• [Seçki]:
---

Lübnan'da ekmeğin fiyatı bir yılda ikiye katlandı

Lübnan’da gıda güvenliğinin tehdit altında olduğu ve ülkenin çöküşün eşiğine geldiği uyarıları yapıldı.

Beyrut'taki bir fırın (EPA)
Beyrut'taki bir fırın (EPA)
TT

Lübnan'da ekmeğin fiyatı bir yılda ikiye katlandı

Beyrut'taki bir fırın (EPA)
Beyrut'taki bir fırın (EPA)

Lübnan'daki ekonomik krizin etkileri ve Lübnan lirasındaki değer kaybı başlıca gıda ve tüketim mallarını etkilemeye devam ediyor. Ülkede bir yıldan kısa bir süre içinde ekmeğin fiyatı iki kat, yani 500 lira arttı.

---

• [Kayıtlı Bilgiler]:

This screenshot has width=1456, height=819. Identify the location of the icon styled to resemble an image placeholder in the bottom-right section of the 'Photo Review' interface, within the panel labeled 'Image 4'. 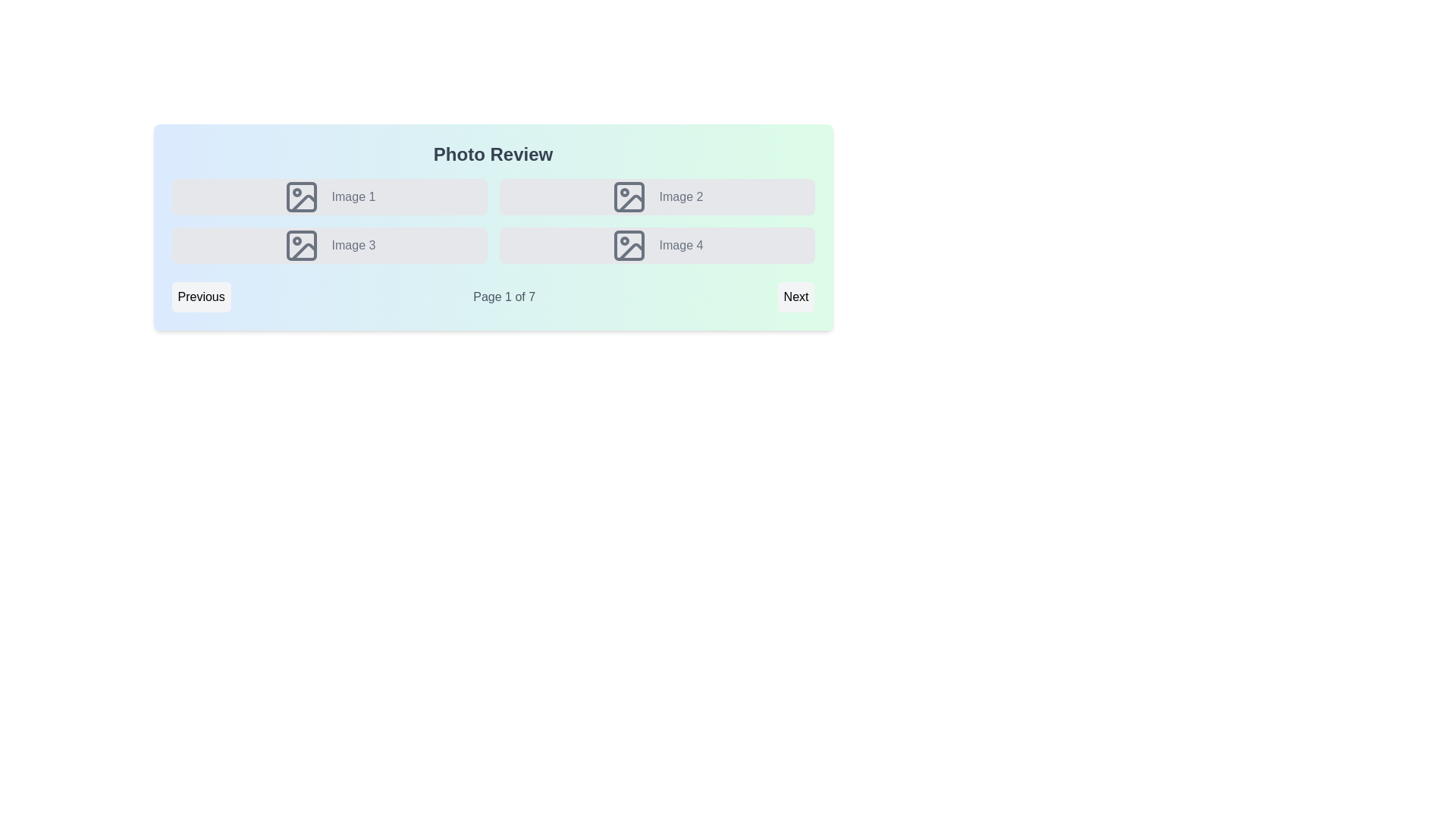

---

• [İstenenler]:
• 1. Lütfen Lübnan'daki ekmek fiyatlarıyla ilgili haberden, "Lübnan’da gıda güvenliğinin" sözcüklerini içeren yerle başlayıp "500 lira arttı." ile biten bölümü aynen kopyalayın.
• 2. Lübnan'daki ekmek fiyatlarıyla ilgili habere göre aşağıdaki soruları yanıtlayın:
(a) Ekmeğin fiyatı kaç lira arttı?
(b) Hangi alandaki güvenliğin tehdit altında olduğu uyarısı yapıldı?
(c) Ekonomik krizin yanı sıra hangi para biriminin değer kaybı başlıca gıda ve tüketim mallarını etkiliyor?

• [Nihai Sonuçlar]:
• 1.
Lübnan’da gıda güvenliğinin tehdit altında olduğu ve ülkenin çöküşün eşiğine geldiği uyarıları yapıldı.

Beyrut'taki bir fırın (EPA)
Beyrut'taki bir fırın (EPA)
TT

Lübnan'da ekmeğin fiyatı bir yılda ikiye katlandı

Beyrut'taki bir fırın (EPA)
Beyrut'taki bir fırın (EPA)

Lübnan'daki ekonomik krizin etkileri ve Lübnan lirasındaki değer kaybı başlıca gıda ve tüketim mallarını etkilemeye devam ediyor. Ülkede bir yıldan kısa bir süre içinde ekmeğin fiyatı iki kat, yani 500 lira arttı.

• 2.
(a) 500 lira
(b) Gıda güvenliği
(c) Lübnan lirası